Data for the task
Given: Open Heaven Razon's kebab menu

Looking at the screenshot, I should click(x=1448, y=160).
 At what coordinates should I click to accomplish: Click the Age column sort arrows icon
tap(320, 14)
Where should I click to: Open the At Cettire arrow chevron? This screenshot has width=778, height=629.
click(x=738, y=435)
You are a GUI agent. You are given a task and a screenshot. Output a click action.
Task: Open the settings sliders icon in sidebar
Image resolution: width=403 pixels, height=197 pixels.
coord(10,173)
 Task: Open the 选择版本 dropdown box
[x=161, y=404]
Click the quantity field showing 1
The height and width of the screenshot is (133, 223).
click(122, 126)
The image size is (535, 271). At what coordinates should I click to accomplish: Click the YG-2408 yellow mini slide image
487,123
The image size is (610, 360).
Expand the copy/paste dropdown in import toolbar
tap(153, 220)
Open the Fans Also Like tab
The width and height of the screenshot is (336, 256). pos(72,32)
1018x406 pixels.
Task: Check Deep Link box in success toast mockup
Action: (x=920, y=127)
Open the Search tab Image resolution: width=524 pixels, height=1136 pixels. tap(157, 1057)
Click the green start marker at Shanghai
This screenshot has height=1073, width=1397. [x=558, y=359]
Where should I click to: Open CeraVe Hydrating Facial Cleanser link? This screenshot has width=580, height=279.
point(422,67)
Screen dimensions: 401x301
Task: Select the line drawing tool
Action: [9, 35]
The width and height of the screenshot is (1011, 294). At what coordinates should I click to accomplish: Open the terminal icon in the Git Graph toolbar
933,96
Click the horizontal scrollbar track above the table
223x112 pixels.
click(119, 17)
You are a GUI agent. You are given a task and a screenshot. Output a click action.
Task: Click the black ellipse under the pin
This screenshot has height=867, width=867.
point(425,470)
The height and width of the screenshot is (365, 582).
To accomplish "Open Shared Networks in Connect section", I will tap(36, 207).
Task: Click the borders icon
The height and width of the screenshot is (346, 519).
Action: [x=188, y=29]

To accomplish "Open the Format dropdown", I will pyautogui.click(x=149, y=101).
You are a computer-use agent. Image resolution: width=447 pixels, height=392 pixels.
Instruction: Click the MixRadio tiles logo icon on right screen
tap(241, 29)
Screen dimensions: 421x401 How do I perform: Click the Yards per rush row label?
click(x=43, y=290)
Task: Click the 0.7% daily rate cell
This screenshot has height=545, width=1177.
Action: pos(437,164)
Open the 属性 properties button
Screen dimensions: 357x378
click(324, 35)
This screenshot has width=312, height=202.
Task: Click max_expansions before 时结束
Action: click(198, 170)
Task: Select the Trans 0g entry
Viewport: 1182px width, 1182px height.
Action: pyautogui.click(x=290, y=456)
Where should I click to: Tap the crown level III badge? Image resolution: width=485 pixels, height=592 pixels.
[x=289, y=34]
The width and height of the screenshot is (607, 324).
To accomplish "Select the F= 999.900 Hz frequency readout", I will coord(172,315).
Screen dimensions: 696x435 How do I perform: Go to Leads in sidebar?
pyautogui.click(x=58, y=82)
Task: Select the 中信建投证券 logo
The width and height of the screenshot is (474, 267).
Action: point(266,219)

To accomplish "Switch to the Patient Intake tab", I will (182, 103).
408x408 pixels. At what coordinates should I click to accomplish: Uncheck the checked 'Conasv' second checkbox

What the exercise asks
Repeat the listing in full so that each line matches exactly.

Expected answer
Given: Open Heaven Razon's kebab menu

Looking at the screenshot, I should click(x=1448, y=160).
 At what coordinates should I click to accomplish: Click the Age column sort arrows icon
tap(320, 14)
Where should I click to: Open the At Cettire arrow chevron? This screenshot has width=778, height=629.
click(x=738, y=435)
You are a GUI agent. You are given a task and a screenshot. Output a click action.
Task: Open the settings sliders icon in sidebar
Image resolution: width=403 pixels, height=197 pixels.
coord(10,173)
 Task: Open the 选择版本 dropdown box
[x=161, y=404]
Click the quantity field showing 1
The height and width of the screenshot is (133, 223).
click(122, 126)
The image size is (535, 271). At what coordinates should I click to accomplish: Click the YG-2408 yellow mini slide image
487,123
The image size is (610, 360).
Expand the copy/paste dropdown in import toolbar
tap(153, 220)
Open the Fans Also Like tab
The width and height of the screenshot is (336, 256). pos(72,32)
1018x406 pixels.
Task: Check Deep Link box in success toast mockup
Action: (x=920, y=127)
Open the Search tab Image resolution: width=524 pixels, height=1136 pixels. tap(157, 1057)
Click the green start marker at Shanghai
This screenshot has height=1073, width=1397. [x=558, y=359]
Where should I click to: Open CeraVe Hydrating Facial Cleanser link? This screenshot has width=580, height=279.
point(422,67)
Screen dimensions: 401x301
Task: Select the line drawing tool
Action: [9, 35]
The width and height of the screenshot is (1011, 294). At what coordinates should I click to accomplish: Open the terminal icon in the Git Graph toolbar
933,96
Click the horizontal scrollbar track above the table
223x112 pixels.
click(119, 17)
You are a GUI agent. You are given a task and a screenshot. Output a click action.
Task: Click the black ellipse under the pin
This screenshot has height=867, width=867.
point(425,470)
The height and width of the screenshot is (365, 582).
To accomplish "Open Shared Networks in Connect section", I will tap(36, 207).
Task: Click the borders icon
The height and width of the screenshot is (346, 519).
Action: [x=188, y=29]

To accomplish "Open the Format dropdown", I will pyautogui.click(x=149, y=101).
You are a computer-use agent. Image resolution: width=447 pixels, height=392 pixels.
Instruction: Click the MixRadio tiles logo icon on right screen
tap(241, 29)
Screen dimensions: 421x401 How do I perform: Click the Yards per rush row label?
click(x=43, y=290)
Task: Click the 0.7% daily rate cell
This screenshot has height=545, width=1177.
Action: pos(437,164)
Open the 属性 properties button
Screen dimensions: 357x378
click(324, 35)
This screenshot has width=312, height=202.
Task: Click max_expansions before 时结束
Action: click(198, 170)
Task: Select the Trans 0g entry
Viewport: 1182px width, 1182px height.
Action: pyautogui.click(x=290, y=456)
Where should I click to: Tap the crown level III badge? Image resolution: width=485 pixels, height=592 pixels.
[x=289, y=34]
The width and height of the screenshot is (607, 324).
To accomplish "Select the F= 999.900 Hz frequency readout", I will coord(172,315).
Screen dimensions: 696x435 How do I perform: Go to Leads in sidebar?
pyautogui.click(x=58, y=82)
Task: Select the 中信建投证券 logo
The width and height of the screenshot is (474, 267).
Action: point(266,219)

To accomplish "Switch to the Patient Intake tab", I will (182, 103).
408x408 pixels. At what coordinates should I click to accomplish: Uncheck the checked 'Conasv' second checkbox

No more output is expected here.